J'ai regardé le film "Une étrange affaire" de Pierre Granier-Defferre (1981) diffusé lundi 25 sur France 5 en hommage à Michel Piccoli. Ouf! c'est un bien meilleur film que "Les choses de la vie" de Claude Sautet choisi par Arte. "y'a pas photo" comme on dit.
Dans le premier Piccoli est un comédien talentueux et il a un rôle complexe à défendre tandis que dans le premier il se contente d'être.

Dans "Une étrange affaire" (je n'ai jamais compris ce titre et encore moins "Affaires étrangères" qui est le titre original du livre de Jean-Marc Roberts dont le film est l'adaptation. Je suis persuadé que ce titre incongru a largement desservi le film).

Granier-Defferre n'était pas Orson Welles mais son film tenait la route. Grâce à Piccoli, à Gérard Lanvin (ces deux là se retrouveront plus tard pour "Le prix du danger" d'Yves Boisset), une toute jeune Nathalie Baye et quelques seconds rôles talentueux. Grâce aussi à un bon scénario et à une mise en scène solide sinon inventive.

Mes réserves concernent deux personnages l'une, Salomé (Ariane Lartéguy) n'apporte rien à l'histoire l'autre est (mal) joué par Jean-Pierre Kalfon (daté et un peu ridicule, genre Jacques Higelin, trop vieux pour être ainsi et minaudant).

L’histoire se passe dans le monde frelaté des affaires et du travail. Un patron excessif et intrusif phagocyte la vie des salariés qu'il distingue. Parmi ceux-ci Louis Coline (Lanvin) qui se laisse dépersonnaliser au point d'abdiquer tout libre arbitre, de sacrifier ses amis, sa femme, sa famille.

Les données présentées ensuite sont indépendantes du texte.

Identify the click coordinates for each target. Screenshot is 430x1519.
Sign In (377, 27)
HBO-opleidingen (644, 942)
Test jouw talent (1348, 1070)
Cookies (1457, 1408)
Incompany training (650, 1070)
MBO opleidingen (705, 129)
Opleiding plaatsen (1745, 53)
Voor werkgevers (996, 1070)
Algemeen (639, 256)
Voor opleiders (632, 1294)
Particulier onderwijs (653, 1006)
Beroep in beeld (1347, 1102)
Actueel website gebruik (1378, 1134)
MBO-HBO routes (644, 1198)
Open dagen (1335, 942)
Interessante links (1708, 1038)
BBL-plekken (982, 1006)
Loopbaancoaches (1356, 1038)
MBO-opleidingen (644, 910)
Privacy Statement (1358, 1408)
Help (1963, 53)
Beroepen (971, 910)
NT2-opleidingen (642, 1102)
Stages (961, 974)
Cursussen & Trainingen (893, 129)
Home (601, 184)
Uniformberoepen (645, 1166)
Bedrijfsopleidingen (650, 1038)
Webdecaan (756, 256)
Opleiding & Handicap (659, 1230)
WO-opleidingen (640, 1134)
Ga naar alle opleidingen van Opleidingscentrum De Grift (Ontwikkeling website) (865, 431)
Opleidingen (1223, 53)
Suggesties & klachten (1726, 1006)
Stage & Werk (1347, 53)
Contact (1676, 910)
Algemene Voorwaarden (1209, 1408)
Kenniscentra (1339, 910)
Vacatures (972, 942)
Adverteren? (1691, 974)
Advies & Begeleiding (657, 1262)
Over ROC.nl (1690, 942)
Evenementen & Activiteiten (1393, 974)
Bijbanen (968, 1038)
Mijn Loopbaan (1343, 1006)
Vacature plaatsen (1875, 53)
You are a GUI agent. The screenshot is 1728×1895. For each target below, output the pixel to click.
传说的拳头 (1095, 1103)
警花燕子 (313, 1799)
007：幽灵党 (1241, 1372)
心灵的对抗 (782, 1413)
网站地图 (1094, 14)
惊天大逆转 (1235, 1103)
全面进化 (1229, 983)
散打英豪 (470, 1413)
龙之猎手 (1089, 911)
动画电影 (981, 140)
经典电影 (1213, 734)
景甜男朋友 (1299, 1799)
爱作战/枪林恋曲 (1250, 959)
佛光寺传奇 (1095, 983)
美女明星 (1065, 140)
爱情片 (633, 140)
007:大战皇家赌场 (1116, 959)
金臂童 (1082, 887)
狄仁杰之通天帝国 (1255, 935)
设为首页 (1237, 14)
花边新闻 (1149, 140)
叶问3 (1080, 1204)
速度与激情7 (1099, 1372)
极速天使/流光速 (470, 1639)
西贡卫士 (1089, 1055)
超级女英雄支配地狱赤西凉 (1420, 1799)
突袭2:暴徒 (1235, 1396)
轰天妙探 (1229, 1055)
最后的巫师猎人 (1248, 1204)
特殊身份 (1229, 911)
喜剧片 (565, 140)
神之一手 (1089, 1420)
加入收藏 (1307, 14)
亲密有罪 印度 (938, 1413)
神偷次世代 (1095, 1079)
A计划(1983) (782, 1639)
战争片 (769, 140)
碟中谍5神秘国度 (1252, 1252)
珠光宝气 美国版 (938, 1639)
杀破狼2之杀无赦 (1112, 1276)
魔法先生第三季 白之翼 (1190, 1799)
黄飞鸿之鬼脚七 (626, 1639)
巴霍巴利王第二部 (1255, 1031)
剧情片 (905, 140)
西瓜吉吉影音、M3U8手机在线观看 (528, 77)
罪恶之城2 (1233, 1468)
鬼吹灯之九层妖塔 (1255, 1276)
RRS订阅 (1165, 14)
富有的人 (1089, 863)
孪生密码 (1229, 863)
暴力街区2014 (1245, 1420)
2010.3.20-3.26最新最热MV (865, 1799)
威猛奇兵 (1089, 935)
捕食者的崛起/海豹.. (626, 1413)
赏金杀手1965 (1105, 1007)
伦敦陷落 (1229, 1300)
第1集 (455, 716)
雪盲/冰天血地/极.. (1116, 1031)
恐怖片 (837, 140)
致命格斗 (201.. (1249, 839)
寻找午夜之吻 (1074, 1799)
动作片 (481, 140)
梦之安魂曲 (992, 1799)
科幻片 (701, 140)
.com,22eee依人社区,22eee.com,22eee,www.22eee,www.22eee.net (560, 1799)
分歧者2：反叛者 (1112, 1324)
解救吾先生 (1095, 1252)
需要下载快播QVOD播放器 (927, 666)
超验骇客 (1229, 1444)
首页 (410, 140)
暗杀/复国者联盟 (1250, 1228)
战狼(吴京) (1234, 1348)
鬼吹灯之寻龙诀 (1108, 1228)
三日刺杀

Le milieu des affaires a (très) mal vieilli et l'ensemble est assez caricatural mais Michel Piccoli insuffle à l'ensemble une force et un malaise qui rendent le film intéressant.

Jusqu'où peut on aller pour un titre, de l'argent ou seulement être bien vu? Le film ne répond pas mais donne un exemple possible et inquiétant.

... qui n'échappe pas, parfois, à la caricature: a t'on jamais vu un patron s'installer avec un conseiller chez un cadre de sa nouvelle société? Une fois cette reculade acceptée aucune ne pouvait être évitée.

Le film réunit cependant de nombreuses qualités dont, je me répète, une belle distribution. Il fleure bon les années 80 commençantes et qui, le sujet du film le montre, furent tout sauf le "lit de roses" qu'on nous dit aujourd'hui.